When looking at the standards from 2013-now, I would say no, as Wisconsin has had to replace seven starters and two key contributors from last season’s Top-10 ranked unit. The first two games of the season gave a false sense of confidence, in my opinion, that the team could simply reload on that end, but many are still young and learning. Injuries have also hurt the team, with junior Garrett Rand out for the year before the season even began which thinned the defensive end group even further. This week’s starters in the secondary likely will not be the starting four you normally would see (more on that in question No. 6).
However, there are still playmakers on Leonhard’s unit which start with the inside linebackers. All-American T.J. Edwards and former walk-on Ryan Connelly are the best in the conference at the position, who can make plays in the backfield. Outside linebacker Andrew Van Ginkel had been injured since the BYU game, but last week came back to what looked like full strength and registered a sack. He is UW’s main pass rushing threat.
The secondary’s two standouts, safeties D’Cota Dixon and Scott Nelson, are both questionable, but Dixon provides a physicality and leadership presence in the defensive backfield. Nelson is a redshirt freshman who has that ball-hawk mentality you like to see at that position.
INU: In your estimation, how is Wisconsin (and its fans) viewing this weekend’s game against Northwestern?
Every game from here on out is really a must win, and in particular getting the W on Saturday greatly helps their chances in the Big Ten West division. The players preach taking each contest one at a time as to not look over each opponent, so they will definitely not take the Wildcats lightly. Before the 2016 road win in Evanston, playing at Northwestern seemed to be an abyss for success for Wisconsin--so there’s still anxiousness from a fanbase that has seen the team impress in a road win at Iowa but also falter inside Camp Randall Stadium against BYU.
INU: The Badgers have been pretty beat up recently -- what’s the status of the injured players heading into this week’s game?
JK: Yeah back to those injuries.

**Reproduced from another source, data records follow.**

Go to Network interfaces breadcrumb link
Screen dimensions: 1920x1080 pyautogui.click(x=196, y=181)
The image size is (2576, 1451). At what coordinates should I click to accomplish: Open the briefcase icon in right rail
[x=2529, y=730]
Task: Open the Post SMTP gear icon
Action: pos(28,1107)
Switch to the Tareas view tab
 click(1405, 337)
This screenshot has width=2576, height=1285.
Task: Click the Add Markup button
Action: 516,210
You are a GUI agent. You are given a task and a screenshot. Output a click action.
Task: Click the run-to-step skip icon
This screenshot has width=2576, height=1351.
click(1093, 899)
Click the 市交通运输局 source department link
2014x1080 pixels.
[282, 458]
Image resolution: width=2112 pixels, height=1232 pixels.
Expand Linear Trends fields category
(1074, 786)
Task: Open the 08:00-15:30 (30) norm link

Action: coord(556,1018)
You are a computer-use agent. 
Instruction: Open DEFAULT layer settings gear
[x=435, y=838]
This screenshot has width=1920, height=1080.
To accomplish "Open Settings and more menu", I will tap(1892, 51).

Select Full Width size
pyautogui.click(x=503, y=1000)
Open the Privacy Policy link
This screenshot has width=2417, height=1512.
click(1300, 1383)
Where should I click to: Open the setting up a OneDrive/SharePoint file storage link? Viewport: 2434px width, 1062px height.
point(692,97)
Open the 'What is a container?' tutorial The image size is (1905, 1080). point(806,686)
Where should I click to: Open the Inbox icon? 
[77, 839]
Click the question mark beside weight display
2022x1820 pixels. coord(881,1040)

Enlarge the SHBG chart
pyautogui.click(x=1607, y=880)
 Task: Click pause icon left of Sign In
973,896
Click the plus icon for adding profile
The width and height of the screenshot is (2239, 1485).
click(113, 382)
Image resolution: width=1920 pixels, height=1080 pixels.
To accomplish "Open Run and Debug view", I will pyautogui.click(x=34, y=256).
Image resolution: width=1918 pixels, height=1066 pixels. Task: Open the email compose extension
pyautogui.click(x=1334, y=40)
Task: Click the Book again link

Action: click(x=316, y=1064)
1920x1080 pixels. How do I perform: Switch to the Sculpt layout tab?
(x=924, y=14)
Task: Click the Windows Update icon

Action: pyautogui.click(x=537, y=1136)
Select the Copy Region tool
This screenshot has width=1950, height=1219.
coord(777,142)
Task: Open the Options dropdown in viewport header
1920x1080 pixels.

The preliminary injury report released on Monday showed five defensive contributors--the aforementioned Dixon and Nelson, along with safety Reggie Pearson, cornerback Faion Hicks and nose tackle Olive Sagapolu--questionable. All have started games at some point this season, with Sagapolu’s injury potentially being the one to watch the most. He is the senior leader on the line, and if he cannot go on Saturday, true freshman Bryson Williams would step up as the starter at one of the defense’s vital positions.
Despite injuries to three of its four top safeties and to a few cornerbacks recently, the secondary has looked promising the past couple of weeks. If Hicks can’t go, expect true freshman Rachad Wildgoose to start his third consecutive game, who I’m high on, alongside either redshirt sophomore Caesar Williams or Deron Harrell.
Also out on the defensive line for the second consecutive game is redshirt sophomore defensive end Isaiahh Loudermilk. So in a base 3-4 look, redshirt freshmen Matt Henningsen and Kayden Lyles would start.
INU: What is your prediction for the game Saturday?
JK: Wisconsin 27, Northwestern 21. I’m wondering how the Badgers’ secondary, with its injuries and growing experience, will react to and defend a Wildcats offense that passes for nearly 300 a game. On the opposite side, I think UW does enough in the ground game against an NU unit that gives up over 143 per contest.
It will be a typical grind ‘em out Wisconsin-Northwestern contest, but I think the Badgers do just enough to get out with a W.